*** Opening of ENTRIES SUPPLIED ***

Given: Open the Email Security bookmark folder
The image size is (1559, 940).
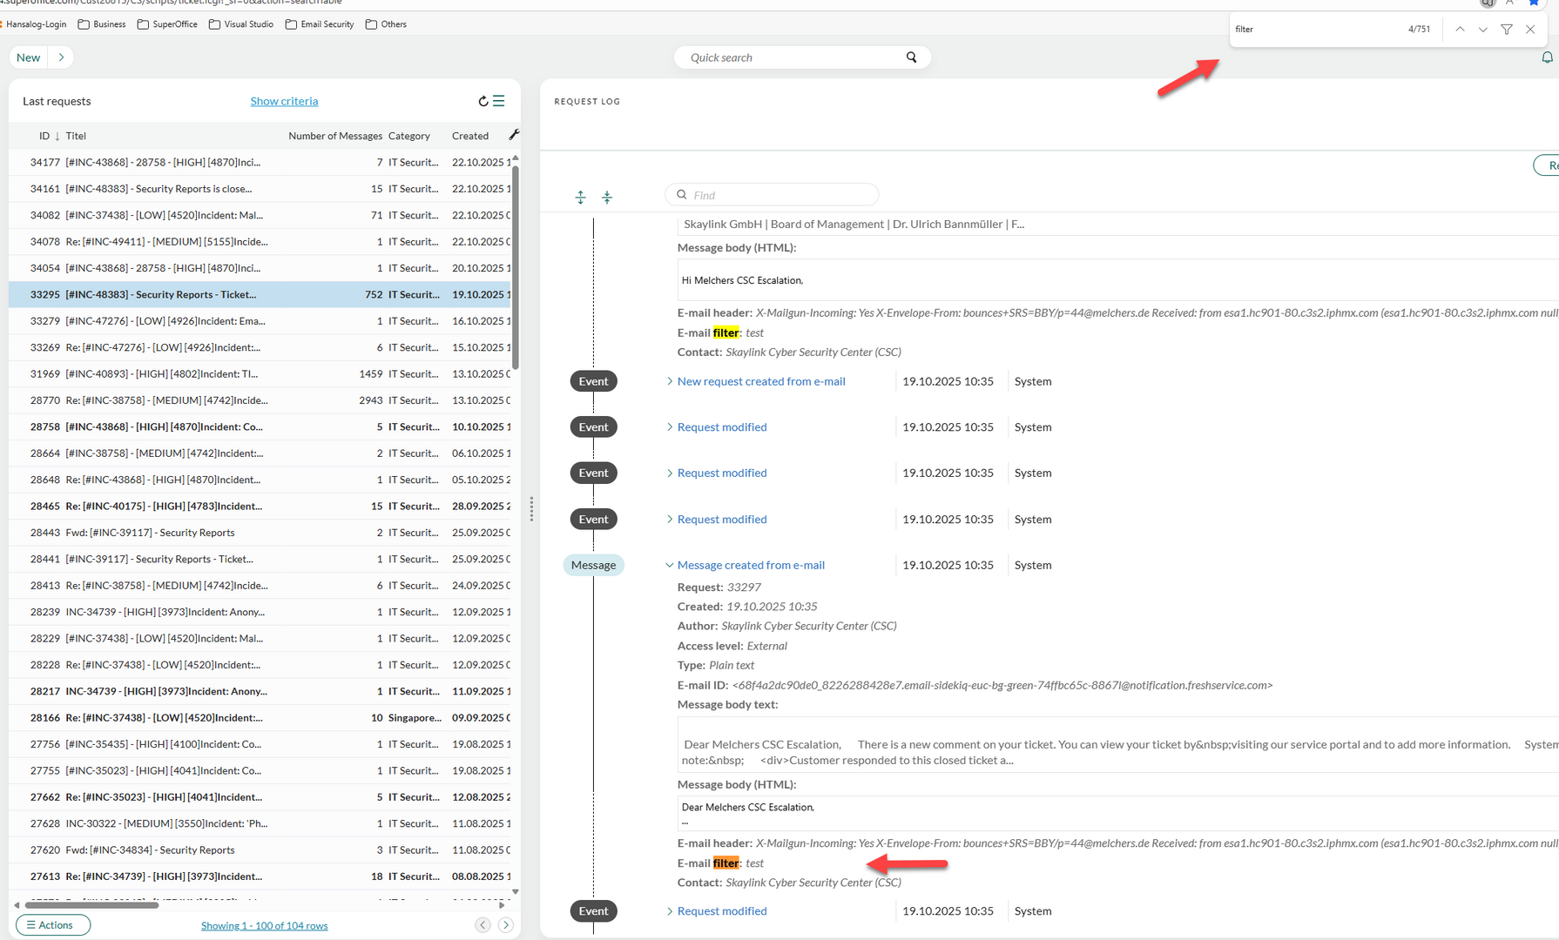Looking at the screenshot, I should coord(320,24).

*** Close of ENTRIES SUPPLIED ***
*** Opening of ENTRIES SUPPLIED ***

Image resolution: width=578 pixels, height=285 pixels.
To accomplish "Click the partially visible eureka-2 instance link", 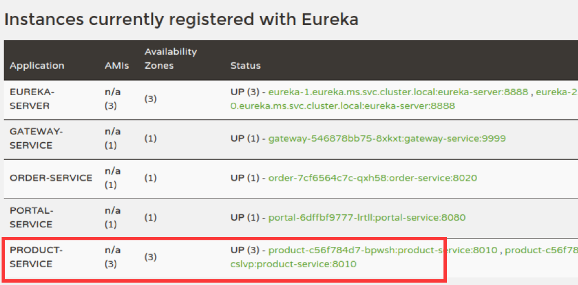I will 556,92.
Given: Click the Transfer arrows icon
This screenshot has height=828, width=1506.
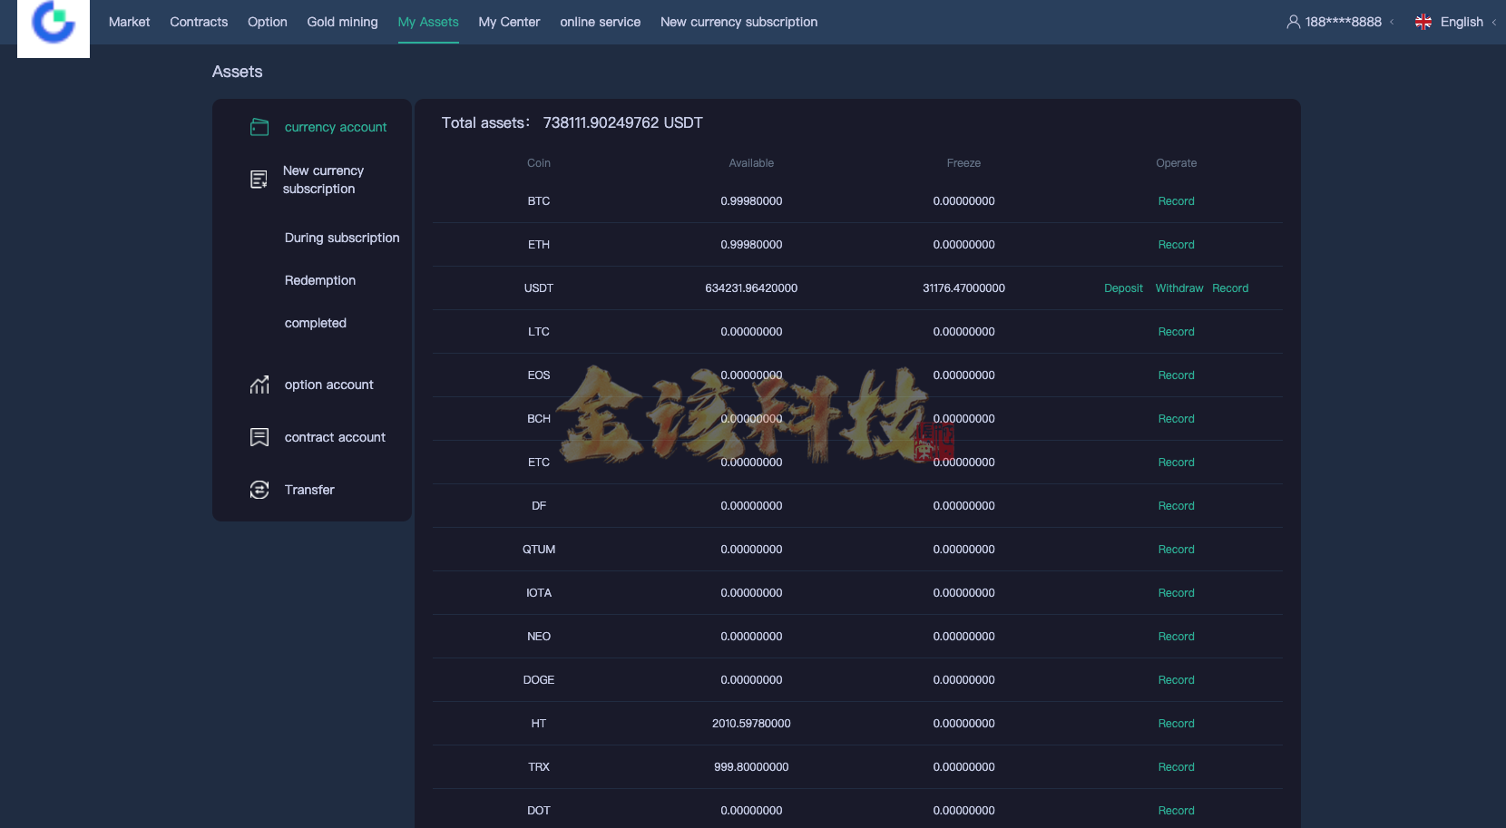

*** Close of ENTRIES SUPPLIED ***

(TASK INSTRUCTIONS):
When a line in the records holds the string "Given", copy that line.

(OUTPUT FOR THIS TASK):
Given: Open the Email Security bookmark folder
Given: Click the Transfer arrows icon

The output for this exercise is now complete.